▶ _Entries shown_
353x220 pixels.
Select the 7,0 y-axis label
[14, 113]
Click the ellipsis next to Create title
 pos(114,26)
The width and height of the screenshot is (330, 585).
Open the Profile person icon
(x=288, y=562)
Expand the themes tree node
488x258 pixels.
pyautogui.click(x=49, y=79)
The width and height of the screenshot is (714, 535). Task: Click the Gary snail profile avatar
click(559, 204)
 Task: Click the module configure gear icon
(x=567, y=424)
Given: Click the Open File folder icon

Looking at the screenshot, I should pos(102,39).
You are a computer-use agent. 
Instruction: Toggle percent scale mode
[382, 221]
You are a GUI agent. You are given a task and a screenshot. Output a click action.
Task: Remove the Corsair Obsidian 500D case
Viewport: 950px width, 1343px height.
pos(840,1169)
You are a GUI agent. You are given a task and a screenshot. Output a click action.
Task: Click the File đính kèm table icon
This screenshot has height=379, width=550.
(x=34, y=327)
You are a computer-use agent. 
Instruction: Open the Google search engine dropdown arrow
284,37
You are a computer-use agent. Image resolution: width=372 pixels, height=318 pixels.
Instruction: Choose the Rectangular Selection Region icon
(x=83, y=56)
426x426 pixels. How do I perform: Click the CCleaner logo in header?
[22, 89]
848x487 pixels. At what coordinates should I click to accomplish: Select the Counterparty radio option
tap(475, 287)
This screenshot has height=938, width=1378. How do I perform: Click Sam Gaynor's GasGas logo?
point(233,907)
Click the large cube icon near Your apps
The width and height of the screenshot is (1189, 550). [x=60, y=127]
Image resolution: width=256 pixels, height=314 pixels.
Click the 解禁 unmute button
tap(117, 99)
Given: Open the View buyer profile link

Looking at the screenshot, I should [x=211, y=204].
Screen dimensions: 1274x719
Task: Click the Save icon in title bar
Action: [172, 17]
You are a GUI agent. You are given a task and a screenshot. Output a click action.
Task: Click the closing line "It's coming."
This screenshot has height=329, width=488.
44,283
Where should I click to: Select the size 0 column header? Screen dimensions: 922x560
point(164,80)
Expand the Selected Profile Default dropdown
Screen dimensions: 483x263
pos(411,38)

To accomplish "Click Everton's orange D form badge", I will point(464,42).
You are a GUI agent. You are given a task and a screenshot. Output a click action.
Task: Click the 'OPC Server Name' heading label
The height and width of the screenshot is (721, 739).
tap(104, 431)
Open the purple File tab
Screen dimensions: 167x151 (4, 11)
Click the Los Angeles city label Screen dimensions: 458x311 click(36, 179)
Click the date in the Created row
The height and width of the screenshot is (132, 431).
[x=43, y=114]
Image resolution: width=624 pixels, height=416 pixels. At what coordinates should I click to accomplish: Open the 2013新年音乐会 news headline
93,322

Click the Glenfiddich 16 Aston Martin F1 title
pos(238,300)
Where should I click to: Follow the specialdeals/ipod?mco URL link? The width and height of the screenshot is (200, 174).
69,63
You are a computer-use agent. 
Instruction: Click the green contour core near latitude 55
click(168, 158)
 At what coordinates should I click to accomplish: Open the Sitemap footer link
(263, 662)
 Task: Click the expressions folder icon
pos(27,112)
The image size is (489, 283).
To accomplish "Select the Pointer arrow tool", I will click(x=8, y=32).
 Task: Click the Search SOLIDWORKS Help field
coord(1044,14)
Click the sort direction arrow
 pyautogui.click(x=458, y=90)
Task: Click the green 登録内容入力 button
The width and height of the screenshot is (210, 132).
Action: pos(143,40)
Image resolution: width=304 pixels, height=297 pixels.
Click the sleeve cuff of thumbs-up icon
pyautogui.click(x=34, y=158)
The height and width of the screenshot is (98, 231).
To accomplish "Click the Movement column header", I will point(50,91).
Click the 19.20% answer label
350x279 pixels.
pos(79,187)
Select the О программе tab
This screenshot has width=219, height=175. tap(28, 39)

▶ _What you have to do_
After reading the data, retype all of it exactly as it reads.

▶ _Answer space_
353x220 pixels.
Select the 7,0 y-axis label
[14, 113]
Click the ellipsis next to Create title
 pos(114,26)
The width and height of the screenshot is (330, 585).
Open the Profile person icon
(x=288, y=562)
Expand the themes tree node
488x258 pixels.
pyautogui.click(x=49, y=79)
The width and height of the screenshot is (714, 535). Task: Click the Gary snail profile avatar
click(559, 204)
 Task: Click the module configure gear icon
(x=567, y=424)
Given: Click the Open File folder icon

Looking at the screenshot, I should pos(102,39).
You are a computer-use agent. 
Instruction: Toggle percent scale mode
[382, 221]
You are a GUI agent. You are given a task and a screenshot. Output a click action.
Task: Remove the Corsair Obsidian 500D case
Viewport: 950px width, 1343px height.
pos(840,1169)
You are a GUI agent. You are given a task and a screenshot. Output a click action.
Task: Click the File đính kèm table icon
This screenshot has height=379, width=550.
(x=34, y=327)
You are a computer-use agent. 
Instruction: Open the Google search engine dropdown arrow
284,37
You are a computer-use agent. Image resolution: width=372 pixels, height=318 pixels.
Instruction: Choose the Rectangular Selection Region icon
(x=83, y=56)
426x426 pixels. How do I perform: Click the CCleaner logo in header?
[22, 89]
848x487 pixels. At what coordinates should I click to accomplish: Select the Counterparty radio option
tap(475, 287)
This screenshot has height=938, width=1378. How do I perform: Click Sam Gaynor's GasGas logo?
point(233,907)
Click the large cube icon near Your apps
The width and height of the screenshot is (1189, 550). [x=60, y=127]
Image resolution: width=256 pixels, height=314 pixels.
Click the 解禁 unmute button
tap(117, 99)
Given: Open the View buyer profile link

Looking at the screenshot, I should [x=211, y=204].
Screen dimensions: 1274x719
Task: Click the Save icon in title bar
Action: [172, 17]
You are a GUI agent. You are given a task and a screenshot. Output a click action.
Task: Click the closing line "It's coming."
This screenshot has height=329, width=488.
44,283
Where should I click to: Select the size 0 column header? Screen dimensions: 922x560
point(164,80)
Expand the Selected Profile Default dropdown
Screen dimensions: 483x263
pos(411,38)

To accomplish "Click Everton's orange D form badge", I will point(464,42).
You are a GUI agent. You are given a task and a screenshot. Output a click action.
Task: Click the 'OPC Server Name' heading label
The height and width of the screenshot is (721, 739).
tap(104, 431)
Open the purple File tab
Screen dimensions: 167x151 (4, 11)
Click the Los Angeles city label Screen dimensions: 458x311 click(36, 179)
Click the date in the Created row
The height and width of the screenshot is (132, 431).
[x=43, y=114]
Image resolution: width=624 pixels, height=416 pixels. At what coordinates should I click to accomplish: Open the 2013新年音乐会 news headline
93,322

Click the Glenfiddich 16 Aston Martin F1 title
pos(238,300)
Where should I click to: Follow the specialdeals/ipod?mco URL link? The width and height of the screenshot is (200, 174).
69,63
You are a computer-use agent. 
Instruction: Click the green contour core near latitude 55
click(168, 158)
 At what coordinates should I click to accomplish: Open the Sitemap footer link
(263, 662)
 Task: Click the expressions folder icon
pos(27,112)
The image size is (489, 283).
To accomplish "Select the Pointer arrow tool", I will click(x=8, y=32).
 Task: Click the Search SOLIDWORKS Help field
coord(1044,14)
Click the sort direction arrow
 pyautogui.click(x=458, y=90)
Task: Click the green 登録内容入力 button
The width and height of the screenshot is (210, 132).
Action: pos(143,40)
Image resolution: width=304 pixels, height=297 pixels.
Click the sleeve cuff of thumbs-up icon
pyautogui.click(x=34, y=158)
The height and width of the screenshot is (98, 231).
To accomplish "Click the Movement column header", I will point(50,91).
Click the 19.20% answer label
350x279 pixels.
pos(79,187)
Select the О программе tab
This screenshot has width=219, height=175. tap(28, 39)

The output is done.